Major General Thomas William (Bill) Glasgow, KCB, CB, CMG, DSO
Date of birth: 06 June 1876
Place of birth: Tiaro, Maryborough, QLD
Date of death: 04 July 1955
Place of death: Brisbane, QLD
William "Bill" Glasgow was one of the most renowned Australian soldiers of the First World War, a politician, and later a diplomat. He was born on 6 June 1876 near Maryborough in Queensland. After finishing school, Glasgow found clerical work and joined the Queensland Mounted Infantry with whom he fought as a lieutenant in the Boer War, winning the Distinguished Service Order.

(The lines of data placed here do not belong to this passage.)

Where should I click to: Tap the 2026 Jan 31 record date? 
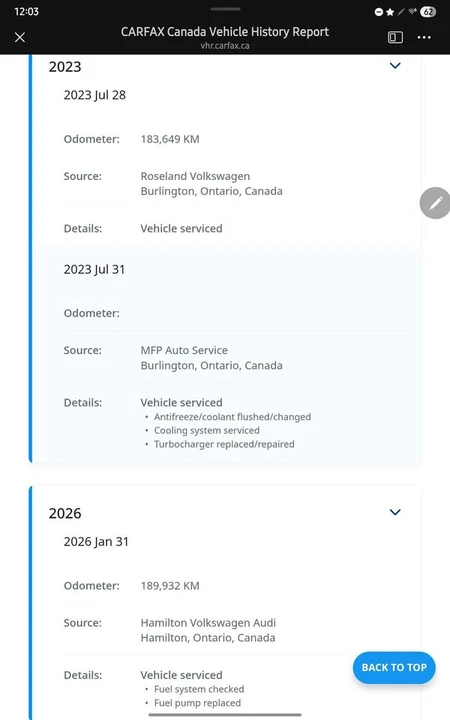(96, 542)
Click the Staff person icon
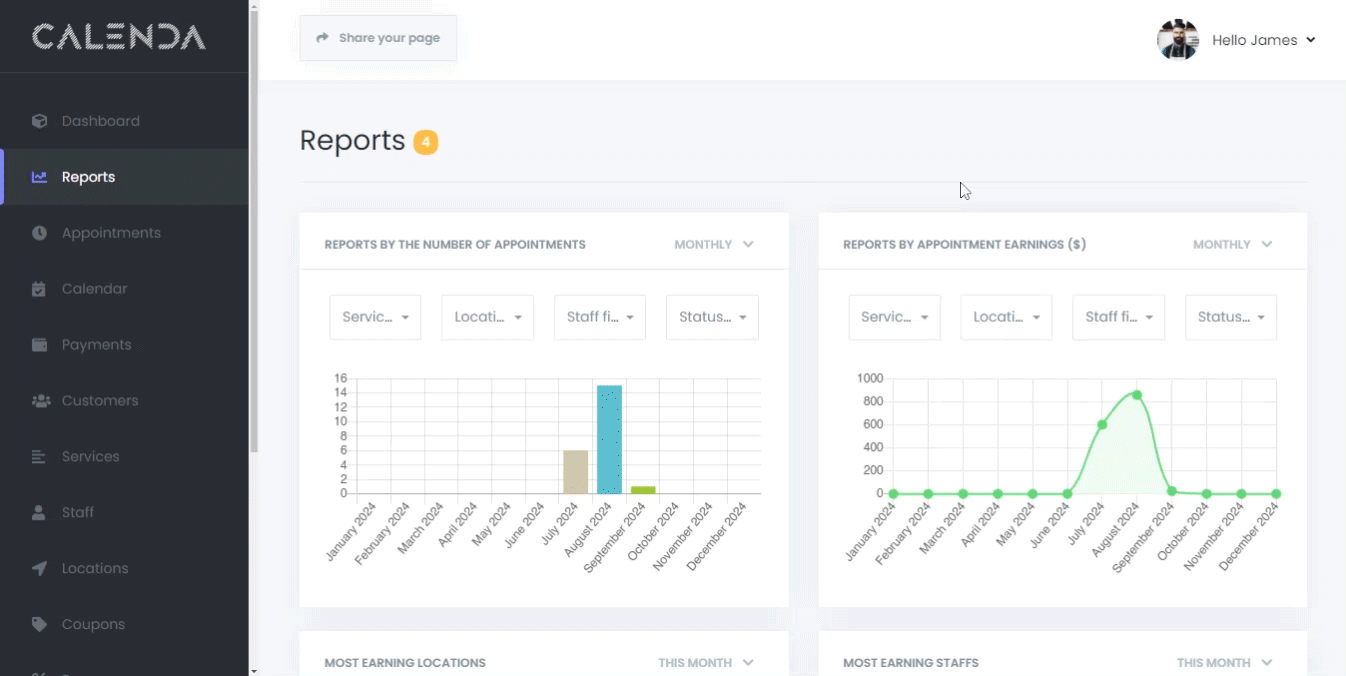1346x676 pixels. tap(39, 513)
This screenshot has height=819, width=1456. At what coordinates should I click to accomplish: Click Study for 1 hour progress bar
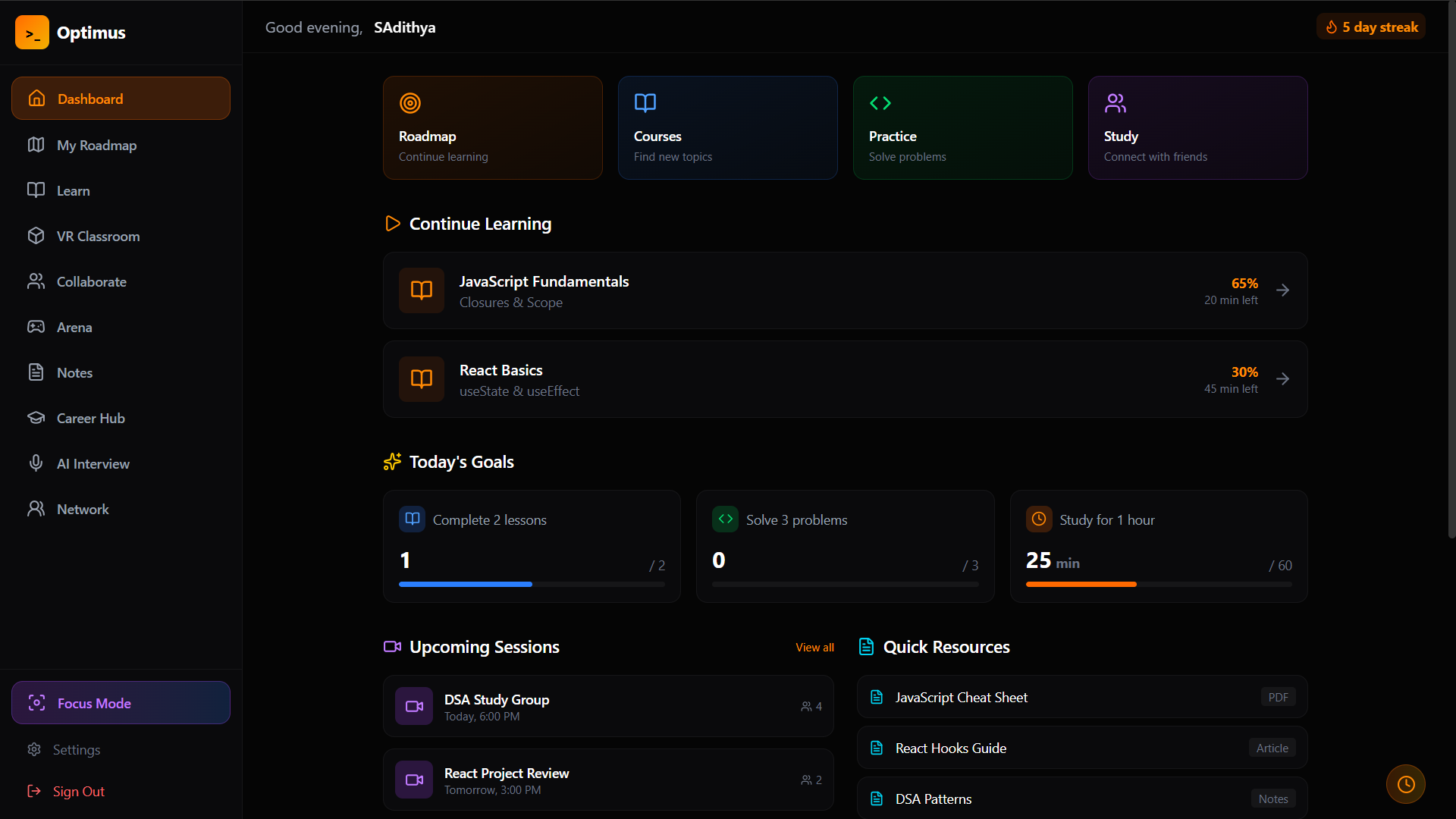tap(1158, 584)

He ran his father's grocery store after returning from South Africa and married Annie Stumm in April 1904. Glasgow also remained in the military and by 1912 had reached the rank of major in the Australian Military Forces. He enlisted as a major in the 2nd Light Horse Regiment at the beginning of the First World War and landed at Gallipoli on 12 May 1915.
In August he took command of his regiment and served as a lieutenant colonel until after the evacuation. Having been made temporary brigadier and given command of the 13th Infantry Brigade on the Western Front, Glasgow led his men through many famous battles: Pozières; Messines; Passchendaele, Mouquet Farm and Dernancourt. He was promoted to major general on 30 June 1918 and given command of the 1st Division, which he led through the final months of the war. A stern disciplinarian, Glasgow lobbied for the death penalty for a group of Australian deserters, but he was also said to have worked hard to ensure the welfare of his men, a labour that continued during the postwar years.

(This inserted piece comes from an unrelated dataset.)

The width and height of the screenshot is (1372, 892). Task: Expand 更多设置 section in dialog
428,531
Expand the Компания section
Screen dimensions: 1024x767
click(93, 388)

Glasgow was demobilised in August 1919 having been awarded several French decorations, the Belgian Croix de Guerre, and a knighthood but continued to serve as a reserve officer. At the 1919 election, Glasgow won a senate seat, becoming Minister for Home and Territories and later Minister for Defence. He was Deputy Leader of the Opposition in the Senate during the Scullin Government but lost his seat in 1931.

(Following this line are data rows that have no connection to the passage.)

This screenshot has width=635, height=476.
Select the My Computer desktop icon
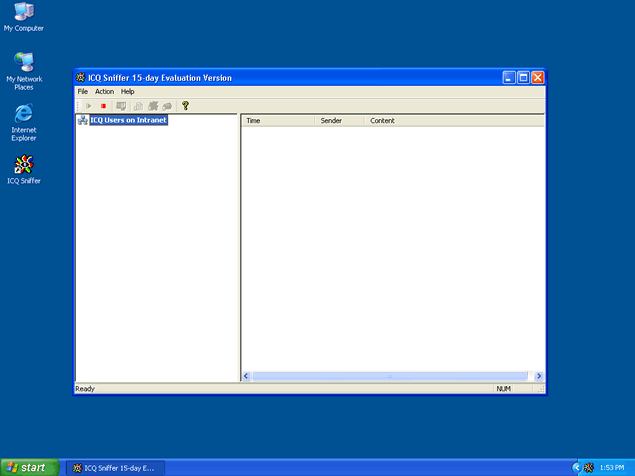point(24,12)
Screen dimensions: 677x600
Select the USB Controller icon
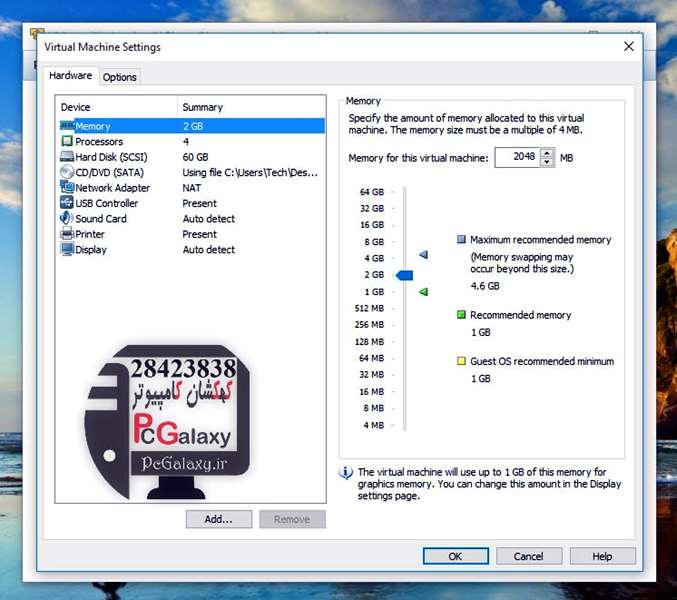click(x=67, y=203)
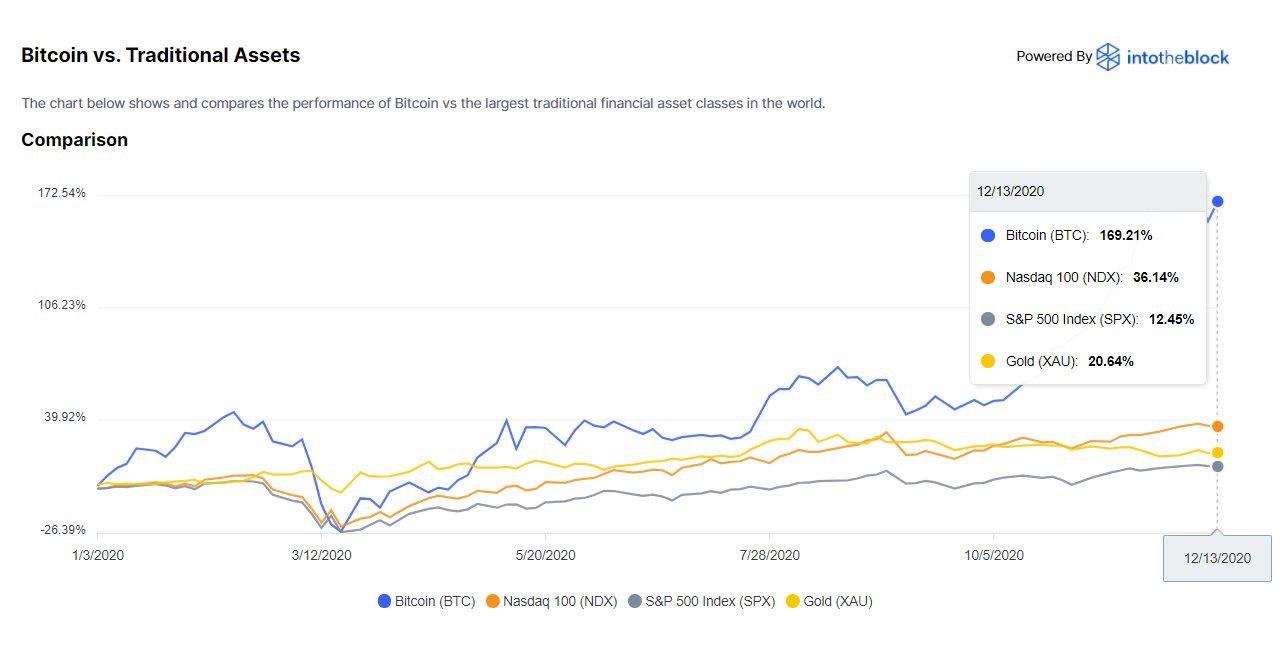Click Nasdaq 100 end data point marker
This screenshot has width=1288, height=650.
point(1217,426)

After his political career ended, Glasgow directed several companies, sat on the Queensland Board of Advice of the National Bank of Australasia, and was President of the Queensland Branch of the United Australia Party. In 1939 he became Australia's first High Commissioner to Canada, working on the Empire Air Training Scheme and regularly visiting Australian airmen during their training. Glasgow's tenure was marked by a close and productive relationship with Canada's prime minister; he was a strong advocate for closer liaison on Pacific strategy and attended the 1944 conferences between Churchill and Roosevelt, receiving briefings and representing Australia's interests.
He returned to Australia in 1945 and died in Brisbane ten years later, on 4 July 1955.